### TASK MATERIAL
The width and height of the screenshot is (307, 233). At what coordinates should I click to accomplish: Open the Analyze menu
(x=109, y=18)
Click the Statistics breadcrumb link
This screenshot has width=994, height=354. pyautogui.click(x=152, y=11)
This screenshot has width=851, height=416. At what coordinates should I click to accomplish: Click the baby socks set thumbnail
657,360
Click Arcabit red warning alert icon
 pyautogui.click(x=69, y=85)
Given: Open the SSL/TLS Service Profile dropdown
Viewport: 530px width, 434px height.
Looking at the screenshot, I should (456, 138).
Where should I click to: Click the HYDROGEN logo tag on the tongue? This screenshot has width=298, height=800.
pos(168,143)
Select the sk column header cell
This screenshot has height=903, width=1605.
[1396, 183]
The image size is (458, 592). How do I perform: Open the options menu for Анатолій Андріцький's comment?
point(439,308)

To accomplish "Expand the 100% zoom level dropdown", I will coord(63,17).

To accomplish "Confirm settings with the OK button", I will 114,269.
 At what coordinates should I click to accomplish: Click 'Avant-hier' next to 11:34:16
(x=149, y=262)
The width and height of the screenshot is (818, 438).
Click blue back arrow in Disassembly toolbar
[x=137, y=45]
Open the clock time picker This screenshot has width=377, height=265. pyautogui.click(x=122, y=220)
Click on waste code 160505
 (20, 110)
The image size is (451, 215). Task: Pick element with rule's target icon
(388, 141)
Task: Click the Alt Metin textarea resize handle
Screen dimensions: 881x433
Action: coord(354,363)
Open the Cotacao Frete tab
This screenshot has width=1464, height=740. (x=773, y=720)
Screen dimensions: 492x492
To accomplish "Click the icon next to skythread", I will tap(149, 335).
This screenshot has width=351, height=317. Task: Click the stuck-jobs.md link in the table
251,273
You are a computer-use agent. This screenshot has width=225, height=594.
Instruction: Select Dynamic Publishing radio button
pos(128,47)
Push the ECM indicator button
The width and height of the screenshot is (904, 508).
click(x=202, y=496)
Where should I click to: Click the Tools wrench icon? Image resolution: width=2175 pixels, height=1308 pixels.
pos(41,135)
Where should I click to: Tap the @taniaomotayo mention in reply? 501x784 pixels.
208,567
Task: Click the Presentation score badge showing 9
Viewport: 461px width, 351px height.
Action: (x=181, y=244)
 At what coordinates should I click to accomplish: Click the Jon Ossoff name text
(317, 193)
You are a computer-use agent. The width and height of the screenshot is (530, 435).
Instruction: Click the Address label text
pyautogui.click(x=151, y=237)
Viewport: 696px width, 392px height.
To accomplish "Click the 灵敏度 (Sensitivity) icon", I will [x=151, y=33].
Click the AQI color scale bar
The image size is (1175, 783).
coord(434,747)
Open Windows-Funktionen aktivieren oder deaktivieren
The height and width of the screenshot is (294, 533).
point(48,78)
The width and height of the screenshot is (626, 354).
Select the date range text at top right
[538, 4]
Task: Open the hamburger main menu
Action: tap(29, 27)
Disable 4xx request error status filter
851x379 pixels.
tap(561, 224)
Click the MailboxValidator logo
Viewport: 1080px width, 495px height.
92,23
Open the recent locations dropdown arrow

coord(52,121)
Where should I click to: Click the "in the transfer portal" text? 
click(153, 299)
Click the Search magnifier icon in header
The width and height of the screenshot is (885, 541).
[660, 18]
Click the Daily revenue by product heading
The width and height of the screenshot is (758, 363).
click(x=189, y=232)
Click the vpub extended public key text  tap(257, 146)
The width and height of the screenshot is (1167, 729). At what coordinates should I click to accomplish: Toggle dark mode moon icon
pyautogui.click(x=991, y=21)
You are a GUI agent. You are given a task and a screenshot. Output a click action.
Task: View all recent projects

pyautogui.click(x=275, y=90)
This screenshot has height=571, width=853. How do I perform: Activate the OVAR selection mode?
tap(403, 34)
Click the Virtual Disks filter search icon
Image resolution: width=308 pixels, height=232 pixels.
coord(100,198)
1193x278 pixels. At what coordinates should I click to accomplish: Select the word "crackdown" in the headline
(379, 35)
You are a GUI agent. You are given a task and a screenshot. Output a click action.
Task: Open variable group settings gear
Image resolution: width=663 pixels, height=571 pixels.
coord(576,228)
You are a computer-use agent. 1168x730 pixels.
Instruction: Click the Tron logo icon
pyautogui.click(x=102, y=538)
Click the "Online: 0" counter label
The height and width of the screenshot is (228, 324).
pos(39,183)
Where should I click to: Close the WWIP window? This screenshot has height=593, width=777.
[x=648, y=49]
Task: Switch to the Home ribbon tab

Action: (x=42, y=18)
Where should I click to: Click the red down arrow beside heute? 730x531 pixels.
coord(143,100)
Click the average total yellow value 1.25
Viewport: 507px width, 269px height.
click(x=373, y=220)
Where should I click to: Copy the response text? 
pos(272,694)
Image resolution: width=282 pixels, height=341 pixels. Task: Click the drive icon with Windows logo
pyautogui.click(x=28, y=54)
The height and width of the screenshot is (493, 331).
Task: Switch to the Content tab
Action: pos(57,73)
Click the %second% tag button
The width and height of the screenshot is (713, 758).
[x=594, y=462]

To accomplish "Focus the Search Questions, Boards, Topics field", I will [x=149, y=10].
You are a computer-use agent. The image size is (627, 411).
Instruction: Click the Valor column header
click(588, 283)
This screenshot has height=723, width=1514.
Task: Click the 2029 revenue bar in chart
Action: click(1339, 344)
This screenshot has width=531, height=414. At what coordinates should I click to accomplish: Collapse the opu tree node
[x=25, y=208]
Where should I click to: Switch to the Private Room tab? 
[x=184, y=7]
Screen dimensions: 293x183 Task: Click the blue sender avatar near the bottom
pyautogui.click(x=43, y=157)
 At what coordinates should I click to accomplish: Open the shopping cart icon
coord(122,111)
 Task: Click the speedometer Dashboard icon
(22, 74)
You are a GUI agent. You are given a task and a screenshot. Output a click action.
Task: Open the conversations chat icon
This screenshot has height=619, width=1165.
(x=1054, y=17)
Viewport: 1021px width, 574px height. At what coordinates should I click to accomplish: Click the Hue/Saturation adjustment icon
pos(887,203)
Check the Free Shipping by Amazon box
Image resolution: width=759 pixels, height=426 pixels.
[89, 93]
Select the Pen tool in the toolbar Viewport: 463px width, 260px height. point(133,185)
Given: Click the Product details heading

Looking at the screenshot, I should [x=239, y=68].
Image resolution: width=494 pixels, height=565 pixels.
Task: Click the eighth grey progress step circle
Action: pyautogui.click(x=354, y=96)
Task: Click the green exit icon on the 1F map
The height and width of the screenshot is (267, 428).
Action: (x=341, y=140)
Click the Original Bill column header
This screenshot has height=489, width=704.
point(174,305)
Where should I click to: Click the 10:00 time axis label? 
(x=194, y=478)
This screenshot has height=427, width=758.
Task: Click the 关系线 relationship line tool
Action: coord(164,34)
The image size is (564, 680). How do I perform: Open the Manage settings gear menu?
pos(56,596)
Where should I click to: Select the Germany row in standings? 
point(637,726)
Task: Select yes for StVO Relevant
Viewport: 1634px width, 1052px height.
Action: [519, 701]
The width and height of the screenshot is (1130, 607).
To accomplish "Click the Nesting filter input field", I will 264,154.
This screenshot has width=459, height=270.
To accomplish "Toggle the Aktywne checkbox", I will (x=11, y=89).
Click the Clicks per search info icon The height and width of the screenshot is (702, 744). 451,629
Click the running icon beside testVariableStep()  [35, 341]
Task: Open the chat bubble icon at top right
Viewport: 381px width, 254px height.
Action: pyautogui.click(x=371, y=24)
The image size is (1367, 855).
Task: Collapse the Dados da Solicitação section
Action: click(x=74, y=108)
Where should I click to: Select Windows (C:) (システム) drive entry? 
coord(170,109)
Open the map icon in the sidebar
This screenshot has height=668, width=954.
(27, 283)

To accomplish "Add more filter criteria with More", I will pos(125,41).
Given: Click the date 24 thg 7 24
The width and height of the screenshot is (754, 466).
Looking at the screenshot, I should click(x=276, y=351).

### GOAL OF THE EXERCISE
Beginning with the line above that contains "Given: Click the Product details heading", copy each line exactly up to and including the line that contains "Task: Click the green exit icon on the 1F map", and go no further.

### ANSWER AREA
Given: Click the Product details heading

Looking at the screenshot, I should [x=239, y=68].
Image resolution: width=494 pixels, height=565 pixels.
Task: Click the eighth grey progress step circle
Action: pyautogui.click(x=354, y=96)
Task: Click the green exit icon on the 1F map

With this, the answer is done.